Les Polypores de Noël (1/4)

Les Polypores de Noël (1/4)

I

Le crayon hachait en gris plomb le fond des amygdales d’un cri. Evariste Serre s’arrêta avant de transpercer la feuille, avant que les traits superposés ne se fondent dans une tache unie. D’un coup d’œil, il compara son œuvre à l’original reproduit dans le livre en face. C’était le portrait d’un vieil homme chauve, hurlant la bouche ouverte, un portrait qu’il recommençait pour la cinquième fois. Il avait tout essayé, même au calque. La pointe sèche de Léonard de Vinci résistait toujours. Le cri creusait la peau de rage et de rides, figurant la grimace dans un élan puissant qu’Evariste Serre aurait voulu saisir.  Il ne lui manquait presque rien, mais ce peu était tout. Sa copie numérotée rejoignit les autres dans un carton à dessins, il rangea le livre, et écouta son appétit l’appeler à la cuisine.  Marley qui dormait tranquillement sur sa couverture, s’ébroua en agitant la queue et trottina derrière son maître qui servit le repas au chien, avant de se nourrir lui-même. L’homme ne s’interrogea pas longtemps pour savoir ce qu’il allait manger, il lui restait du soufflé au potiron, au menu depuis une semaine. Lassé, il prépara des pâtes et avala trois tartines de fromage en attendant que l’eau bouille. Sa gamelle cuite, il revint s’installer sur la table, au milieu du séjour, car même si la maison était grande, il vivait dans cette pièce autour de la cheminée, passant le soir de sa table à son fauteuil, auprès de son chien et de son feu.
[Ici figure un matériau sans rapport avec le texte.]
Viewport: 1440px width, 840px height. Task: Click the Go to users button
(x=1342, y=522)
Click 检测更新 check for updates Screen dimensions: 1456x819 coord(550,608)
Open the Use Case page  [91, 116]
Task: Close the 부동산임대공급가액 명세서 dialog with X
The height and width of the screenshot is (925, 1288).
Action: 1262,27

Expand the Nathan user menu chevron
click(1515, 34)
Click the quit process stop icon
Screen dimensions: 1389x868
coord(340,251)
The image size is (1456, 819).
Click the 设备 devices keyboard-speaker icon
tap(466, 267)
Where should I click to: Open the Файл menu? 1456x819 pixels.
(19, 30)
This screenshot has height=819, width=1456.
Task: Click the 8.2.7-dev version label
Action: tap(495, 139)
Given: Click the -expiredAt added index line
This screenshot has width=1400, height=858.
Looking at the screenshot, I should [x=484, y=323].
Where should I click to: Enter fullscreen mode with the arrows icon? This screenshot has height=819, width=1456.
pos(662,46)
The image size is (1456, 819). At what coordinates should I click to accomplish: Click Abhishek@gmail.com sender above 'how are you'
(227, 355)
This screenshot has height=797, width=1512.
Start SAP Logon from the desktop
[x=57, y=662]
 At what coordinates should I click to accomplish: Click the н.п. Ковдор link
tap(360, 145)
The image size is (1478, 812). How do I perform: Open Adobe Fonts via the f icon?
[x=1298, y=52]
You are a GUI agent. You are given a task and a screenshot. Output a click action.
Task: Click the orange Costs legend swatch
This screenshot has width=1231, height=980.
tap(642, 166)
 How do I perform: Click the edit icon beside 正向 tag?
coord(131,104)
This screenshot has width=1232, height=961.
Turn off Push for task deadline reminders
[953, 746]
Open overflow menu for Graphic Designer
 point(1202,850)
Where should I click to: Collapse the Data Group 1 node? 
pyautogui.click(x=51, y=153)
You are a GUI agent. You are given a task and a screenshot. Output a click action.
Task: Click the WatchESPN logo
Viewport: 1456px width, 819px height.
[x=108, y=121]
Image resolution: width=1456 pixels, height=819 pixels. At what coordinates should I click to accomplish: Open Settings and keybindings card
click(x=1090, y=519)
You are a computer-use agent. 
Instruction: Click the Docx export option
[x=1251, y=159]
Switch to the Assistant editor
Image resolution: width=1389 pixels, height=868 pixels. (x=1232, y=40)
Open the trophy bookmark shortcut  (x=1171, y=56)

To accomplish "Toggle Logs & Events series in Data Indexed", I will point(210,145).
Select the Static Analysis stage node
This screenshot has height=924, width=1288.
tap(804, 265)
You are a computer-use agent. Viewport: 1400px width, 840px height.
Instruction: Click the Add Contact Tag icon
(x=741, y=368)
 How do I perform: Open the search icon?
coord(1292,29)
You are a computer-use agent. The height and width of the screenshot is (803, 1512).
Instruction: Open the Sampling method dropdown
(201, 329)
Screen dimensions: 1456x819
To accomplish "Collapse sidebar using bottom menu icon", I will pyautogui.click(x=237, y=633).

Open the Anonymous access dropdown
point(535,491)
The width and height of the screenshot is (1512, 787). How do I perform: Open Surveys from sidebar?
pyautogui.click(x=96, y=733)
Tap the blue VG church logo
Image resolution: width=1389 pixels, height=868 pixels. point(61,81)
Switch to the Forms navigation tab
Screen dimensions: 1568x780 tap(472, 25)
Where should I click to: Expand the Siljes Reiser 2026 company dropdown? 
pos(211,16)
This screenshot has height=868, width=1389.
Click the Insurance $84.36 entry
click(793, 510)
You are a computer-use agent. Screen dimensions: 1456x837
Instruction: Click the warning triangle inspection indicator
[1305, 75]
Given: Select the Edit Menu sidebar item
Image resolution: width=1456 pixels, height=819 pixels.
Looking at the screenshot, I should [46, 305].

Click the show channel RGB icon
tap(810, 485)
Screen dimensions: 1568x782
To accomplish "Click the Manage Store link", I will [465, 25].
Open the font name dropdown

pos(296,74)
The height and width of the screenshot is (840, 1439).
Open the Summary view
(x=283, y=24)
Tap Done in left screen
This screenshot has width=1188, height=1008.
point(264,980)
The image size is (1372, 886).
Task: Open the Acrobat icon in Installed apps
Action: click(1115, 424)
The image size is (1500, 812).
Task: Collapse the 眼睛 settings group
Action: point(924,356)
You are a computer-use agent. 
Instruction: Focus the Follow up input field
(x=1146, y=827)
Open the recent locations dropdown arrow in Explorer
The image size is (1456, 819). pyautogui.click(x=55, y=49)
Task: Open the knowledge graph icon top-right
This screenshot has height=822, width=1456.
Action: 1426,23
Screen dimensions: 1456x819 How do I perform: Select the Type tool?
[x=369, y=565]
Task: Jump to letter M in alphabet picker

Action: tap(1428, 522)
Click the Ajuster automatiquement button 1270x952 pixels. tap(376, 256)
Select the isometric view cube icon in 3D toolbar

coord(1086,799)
Ce soir comme tous les soirs, il débarrassa et lava son assiette, passa un coup d’éponge sur la toile cirée et brancha son ordinateur portable pour compléter ses agendas, trois gros classeurs ; l’un dédié à son troupeau, les quatre vingt trois moutons de sa bergerie, un autre pour ses vingt trois ruches, le dernier était plus personnel, il y notait tout, le bois coupé, les rendements du potager, la liste des courses jusqu’aux comptes rendus de ses promenades. En homme organisé, il avait conçu un système d’archivage comme une extension de sa mémoire. Il utilisait l’informatique pour ses recherches, profitait des tableurs pour les calculs, et pour plus de sécurité, il imprimait toutes les semaines les bilans, les factures et d’autres documents qu’il mettait dans des pochettes, en intercalant les feuilles manuscrites de ses observations quotidiennes. Aujourd’hui jeudi, il avait passé la journée à ramasser des noix, des noisettes et surtout des pommes. Il sortit de sa poche le résultat des pesées. Il y avait à côté un vieux verger abandonné dont il ne restait que des variétés de pommiers semi-sauvages, des « Petit-jaune », qui donnaient des fruits très acides et immangeables à croquer. Evariste Serre les cuisinait en compotes ou en confitures s’il avait du raisin, ou plus généralement en chutney, un condiment dont il raffolait avec les volailles. Pour le reste, il avait trouvé à écouler le gros de la récolte auprès d’un cidrier du coin qui complétait son mélange. Fournier faisait l’intermédiaire.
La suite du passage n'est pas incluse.